Additionally, defensive strategies, at least those based on volatility, have delivered significant Fama-French three-factor (beta, size and value) and Carhart four-factor (adding momentum) alphas.
The superior performance of low-volatility stocks was first documented in the literature back in the 1970s—by Fischer Black in 1972 among others—before the size and value premiums were “discovered.” The low-volatility anomaly has been demonstrated to exist in equity markets around the globe. What’s interesting is that this finding holds true not only for stocks but for bonds as well. In other words, it has been pervasive.
Explaining The Low-Volatility Advantage
One of the assumptions of the CAPM is that there are no constraints on either leverage or short-selling. But in the real world, many investors are constrained against the use of leverage (by their charters) or have an aversion to its use. The same is true of short-selling, and the borrowing costs for some difficult-to-borrow stocks can be quite high. Such limits to arbitrage, combined with an aversion to shorting and the high costs of shorting certain stocks, can prevent arbitrageurs from correcting the pricing mistake.

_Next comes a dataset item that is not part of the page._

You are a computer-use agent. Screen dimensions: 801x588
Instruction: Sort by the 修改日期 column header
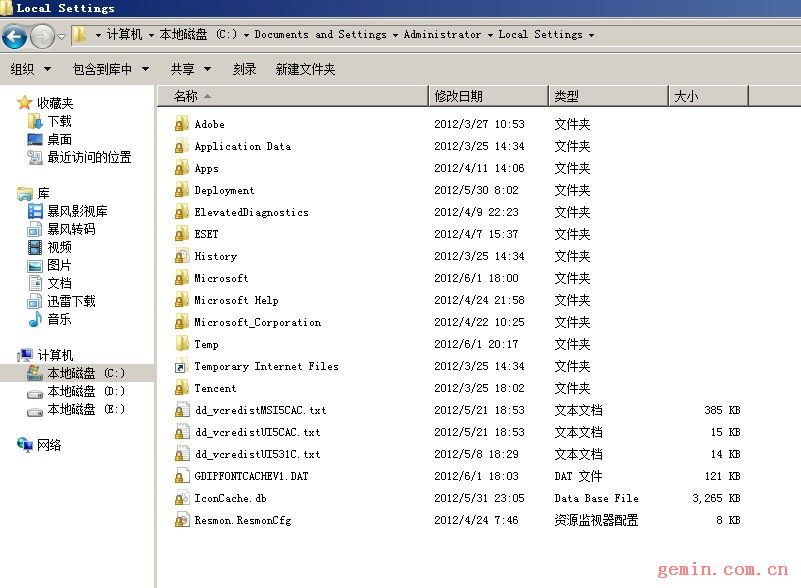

Another assumption made by the CAPM is that markets have no frictions, meaning there are neither transaction costs nor taxes. Of course, in the real world, there are costs. The evidence shows that the most mispriced stocks are the ones with the highest costs of shorting.
The explanation for the low-volatility anomaly, then, is that, faced with constraints and frictions, investors looking to increase their return choose to tilt their portfolios toward high-beta securities to capture more of the equity risk premium. This extra demand for high-beta securities, and reduced demand for low-beta securities, may explain the anomaly of a flat or even inverted relationship between risk and expected return relative to the predictions of the CAPM.